The sites will get access to funding from NHS England’s £200m transformation fund in 2015-16.
NHS England next intends to establish 23 urgent and emergency care networks across England, each covering populations between 1 million and 5 million, to set and monitor standards of care and “designate urgent care facilities”.
The vanguards follow the “regional major trauma networks” set up three years ago, which resulted in a 50 per cent increase in the chance of survival for trauma patients, according to an audit by the Trauma Audit and Research Network.

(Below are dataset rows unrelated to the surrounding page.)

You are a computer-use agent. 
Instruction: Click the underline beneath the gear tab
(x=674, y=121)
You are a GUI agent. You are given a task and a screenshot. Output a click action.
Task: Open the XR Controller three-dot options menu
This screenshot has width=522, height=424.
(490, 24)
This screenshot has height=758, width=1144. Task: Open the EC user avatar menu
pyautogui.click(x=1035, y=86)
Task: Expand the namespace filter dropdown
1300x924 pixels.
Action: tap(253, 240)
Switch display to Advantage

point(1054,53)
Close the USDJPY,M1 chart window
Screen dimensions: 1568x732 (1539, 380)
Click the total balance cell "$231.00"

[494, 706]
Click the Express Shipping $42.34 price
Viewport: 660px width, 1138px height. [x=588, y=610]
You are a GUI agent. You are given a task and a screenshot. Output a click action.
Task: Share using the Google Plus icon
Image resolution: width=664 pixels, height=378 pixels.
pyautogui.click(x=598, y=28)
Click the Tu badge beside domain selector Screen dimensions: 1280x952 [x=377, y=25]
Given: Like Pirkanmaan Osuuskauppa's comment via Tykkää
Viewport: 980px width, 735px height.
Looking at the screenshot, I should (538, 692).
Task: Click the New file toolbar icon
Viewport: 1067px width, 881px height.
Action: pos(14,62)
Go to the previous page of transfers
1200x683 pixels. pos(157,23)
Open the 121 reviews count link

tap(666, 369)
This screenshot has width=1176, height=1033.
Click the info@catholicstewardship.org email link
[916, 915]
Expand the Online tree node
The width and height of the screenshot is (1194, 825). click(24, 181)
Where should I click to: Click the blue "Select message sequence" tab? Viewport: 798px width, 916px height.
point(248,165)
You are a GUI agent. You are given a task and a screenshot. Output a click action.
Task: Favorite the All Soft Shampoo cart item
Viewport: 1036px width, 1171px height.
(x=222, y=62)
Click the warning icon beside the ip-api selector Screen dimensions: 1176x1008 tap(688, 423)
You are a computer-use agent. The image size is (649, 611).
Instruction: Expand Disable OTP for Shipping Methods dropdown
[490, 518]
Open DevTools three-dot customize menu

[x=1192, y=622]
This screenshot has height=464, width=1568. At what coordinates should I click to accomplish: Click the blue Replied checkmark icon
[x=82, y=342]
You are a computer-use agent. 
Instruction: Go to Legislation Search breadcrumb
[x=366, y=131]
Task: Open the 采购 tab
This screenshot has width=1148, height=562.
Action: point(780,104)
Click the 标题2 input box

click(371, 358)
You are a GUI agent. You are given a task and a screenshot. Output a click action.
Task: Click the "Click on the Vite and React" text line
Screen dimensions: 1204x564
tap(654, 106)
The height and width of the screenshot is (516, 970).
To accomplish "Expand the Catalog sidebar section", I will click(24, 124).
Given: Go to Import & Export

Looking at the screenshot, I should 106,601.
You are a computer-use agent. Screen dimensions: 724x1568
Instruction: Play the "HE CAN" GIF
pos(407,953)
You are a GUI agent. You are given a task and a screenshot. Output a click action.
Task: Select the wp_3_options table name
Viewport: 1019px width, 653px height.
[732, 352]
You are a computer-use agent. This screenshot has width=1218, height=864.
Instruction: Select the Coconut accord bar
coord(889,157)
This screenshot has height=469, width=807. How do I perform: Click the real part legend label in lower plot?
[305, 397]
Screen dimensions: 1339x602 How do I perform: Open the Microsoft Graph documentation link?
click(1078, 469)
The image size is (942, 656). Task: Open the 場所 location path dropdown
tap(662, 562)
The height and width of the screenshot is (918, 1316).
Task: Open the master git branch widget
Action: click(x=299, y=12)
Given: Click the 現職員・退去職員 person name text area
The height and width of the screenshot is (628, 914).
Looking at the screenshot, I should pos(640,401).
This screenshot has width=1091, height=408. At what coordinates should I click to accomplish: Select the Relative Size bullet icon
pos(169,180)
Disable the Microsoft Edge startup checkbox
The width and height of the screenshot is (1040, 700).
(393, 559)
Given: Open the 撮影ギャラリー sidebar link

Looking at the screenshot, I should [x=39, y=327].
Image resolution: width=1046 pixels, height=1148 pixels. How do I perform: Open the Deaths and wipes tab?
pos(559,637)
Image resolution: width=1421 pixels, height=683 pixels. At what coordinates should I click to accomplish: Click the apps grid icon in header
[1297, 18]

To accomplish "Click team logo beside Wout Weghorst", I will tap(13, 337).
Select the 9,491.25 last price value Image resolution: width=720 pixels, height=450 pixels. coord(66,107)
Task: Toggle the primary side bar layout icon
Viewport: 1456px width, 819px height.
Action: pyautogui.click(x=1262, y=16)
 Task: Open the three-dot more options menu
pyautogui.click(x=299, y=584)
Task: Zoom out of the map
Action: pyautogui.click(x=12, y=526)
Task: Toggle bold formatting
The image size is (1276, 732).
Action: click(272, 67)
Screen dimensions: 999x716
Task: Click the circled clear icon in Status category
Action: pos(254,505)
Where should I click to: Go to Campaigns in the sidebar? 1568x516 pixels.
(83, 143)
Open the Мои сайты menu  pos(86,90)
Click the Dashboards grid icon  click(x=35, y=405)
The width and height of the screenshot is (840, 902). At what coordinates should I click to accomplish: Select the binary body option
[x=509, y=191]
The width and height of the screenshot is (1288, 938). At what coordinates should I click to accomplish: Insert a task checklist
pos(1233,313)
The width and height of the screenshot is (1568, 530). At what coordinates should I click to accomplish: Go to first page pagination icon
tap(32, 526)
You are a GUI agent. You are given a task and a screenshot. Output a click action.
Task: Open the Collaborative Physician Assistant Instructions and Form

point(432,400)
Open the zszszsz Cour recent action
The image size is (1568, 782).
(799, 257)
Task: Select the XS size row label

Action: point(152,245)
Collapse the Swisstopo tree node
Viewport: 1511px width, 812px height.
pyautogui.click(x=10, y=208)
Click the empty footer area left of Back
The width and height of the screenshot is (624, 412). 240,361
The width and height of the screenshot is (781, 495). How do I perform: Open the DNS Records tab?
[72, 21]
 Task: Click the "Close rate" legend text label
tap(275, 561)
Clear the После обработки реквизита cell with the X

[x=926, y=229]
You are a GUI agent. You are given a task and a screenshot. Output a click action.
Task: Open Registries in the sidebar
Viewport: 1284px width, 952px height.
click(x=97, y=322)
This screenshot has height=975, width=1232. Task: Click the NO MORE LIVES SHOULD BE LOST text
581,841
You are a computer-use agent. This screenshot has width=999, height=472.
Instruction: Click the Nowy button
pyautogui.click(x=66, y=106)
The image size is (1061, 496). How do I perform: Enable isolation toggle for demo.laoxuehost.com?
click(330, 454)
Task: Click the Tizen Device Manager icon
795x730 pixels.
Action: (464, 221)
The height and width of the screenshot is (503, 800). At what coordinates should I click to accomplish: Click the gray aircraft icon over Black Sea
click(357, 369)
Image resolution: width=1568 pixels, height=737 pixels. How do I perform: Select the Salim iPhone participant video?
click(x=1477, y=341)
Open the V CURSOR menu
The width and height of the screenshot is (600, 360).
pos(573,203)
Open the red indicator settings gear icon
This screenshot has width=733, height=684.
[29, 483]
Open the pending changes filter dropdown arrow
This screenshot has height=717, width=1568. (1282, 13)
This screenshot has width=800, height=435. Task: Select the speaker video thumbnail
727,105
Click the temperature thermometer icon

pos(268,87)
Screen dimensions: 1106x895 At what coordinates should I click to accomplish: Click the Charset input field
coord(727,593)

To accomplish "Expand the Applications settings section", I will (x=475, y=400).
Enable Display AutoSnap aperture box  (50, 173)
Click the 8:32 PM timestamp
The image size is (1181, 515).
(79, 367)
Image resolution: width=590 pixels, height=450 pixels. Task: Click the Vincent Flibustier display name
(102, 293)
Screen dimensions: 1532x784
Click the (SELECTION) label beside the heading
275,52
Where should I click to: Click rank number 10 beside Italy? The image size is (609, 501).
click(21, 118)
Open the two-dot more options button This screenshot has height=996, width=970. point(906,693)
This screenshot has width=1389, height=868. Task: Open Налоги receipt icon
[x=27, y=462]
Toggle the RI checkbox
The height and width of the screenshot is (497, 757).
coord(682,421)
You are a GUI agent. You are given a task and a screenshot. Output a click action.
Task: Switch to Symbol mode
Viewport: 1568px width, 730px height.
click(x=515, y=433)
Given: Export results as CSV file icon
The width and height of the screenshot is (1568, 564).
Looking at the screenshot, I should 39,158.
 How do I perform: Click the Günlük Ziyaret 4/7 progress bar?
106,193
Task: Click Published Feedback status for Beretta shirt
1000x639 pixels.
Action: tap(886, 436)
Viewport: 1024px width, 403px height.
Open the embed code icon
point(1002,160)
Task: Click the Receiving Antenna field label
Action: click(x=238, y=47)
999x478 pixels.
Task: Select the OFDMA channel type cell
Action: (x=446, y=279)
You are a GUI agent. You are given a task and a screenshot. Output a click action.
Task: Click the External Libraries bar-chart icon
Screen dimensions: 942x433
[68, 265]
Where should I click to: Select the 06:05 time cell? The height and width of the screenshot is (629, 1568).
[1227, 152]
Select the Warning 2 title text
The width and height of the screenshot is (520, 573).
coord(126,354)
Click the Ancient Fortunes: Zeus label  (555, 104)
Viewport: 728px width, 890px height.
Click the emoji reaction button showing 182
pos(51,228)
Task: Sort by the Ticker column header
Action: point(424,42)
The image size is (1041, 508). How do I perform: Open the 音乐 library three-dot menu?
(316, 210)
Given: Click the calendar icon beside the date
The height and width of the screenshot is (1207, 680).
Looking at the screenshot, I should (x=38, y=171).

NHS England’s director for acute episodes of care, Professor Keith Willett, said: “This proves a modern NHS needs a very different approach and shows, even in times of austerity, we can transform patient care. We cannot delay in now securing that same advantage for the thousands of other patients.”
He said it was “equally important” that the new networks “support and improve all our local urgent and emergency care services”, such as accident and emergency departments, urgent care centres, GPs, NHS 111 and community, social care and ambulance services, “so no one is working isolated from expert advice 24 hours a day”.
Professor Willett added: “The solution does not lie in simply providing more and more money to emergency departments. It’s clear that we need to deliver a step change in the way that health services in this country are used and delivered.”